Mentre io mi occupavo di un corso complementare (alfabetizzazione informatica), la maggioranza dei corsi curriculari (italiano, matematica ecc) erano insegnati da studenti universitari o giovanissimi precari, che non erano riusciti a farsi assumere per i corsi di recupero ordinari delle scuole. Con molti di loro sono rimasto in contatto anche dopo che hanno smesso di venire da noi, avendo trovato lavoro nel mondo della scuola. Alcuni sono diventati amici di lungo corso, che vedo e sento spesso.
Questo cappello per dire che quanto vado a sostenere è basato sulle esperienze di molteplici giovani insegnanti, qualcuno ora di ruolo e la maggioranza ancora precari, in scuole superiori di ogni genere nel Nord Italia.

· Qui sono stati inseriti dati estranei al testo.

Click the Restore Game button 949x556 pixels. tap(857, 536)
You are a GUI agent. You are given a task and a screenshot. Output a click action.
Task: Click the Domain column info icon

Al netto del moto browniano delle iniziative e dei menefreghismi individuali; dei professori che ci credono e ci provano e di quelli che hanno tirato i remi in barca e se ne fregano; di vantaggi o problemi locali legati al substrato sociale su cui si innesta ciascun istituto; al netto di tutto questo, la scuola è organizzata per un solo obiettivo: produrre carta.
Produrre carta è l'unico vero requisito imposto agli insegnanti, al personale amministrativo e ai dirigenti. Non c'è praticamente alcuna cosa che non si possa superare con la giusta produzione di carta. La carta è il viatico che accompagna il cammino degli studenti attraverso la catena di montaggio scolastica; è il lubrificante che sblocca ogni incaglio e fa scivolare via i problemi.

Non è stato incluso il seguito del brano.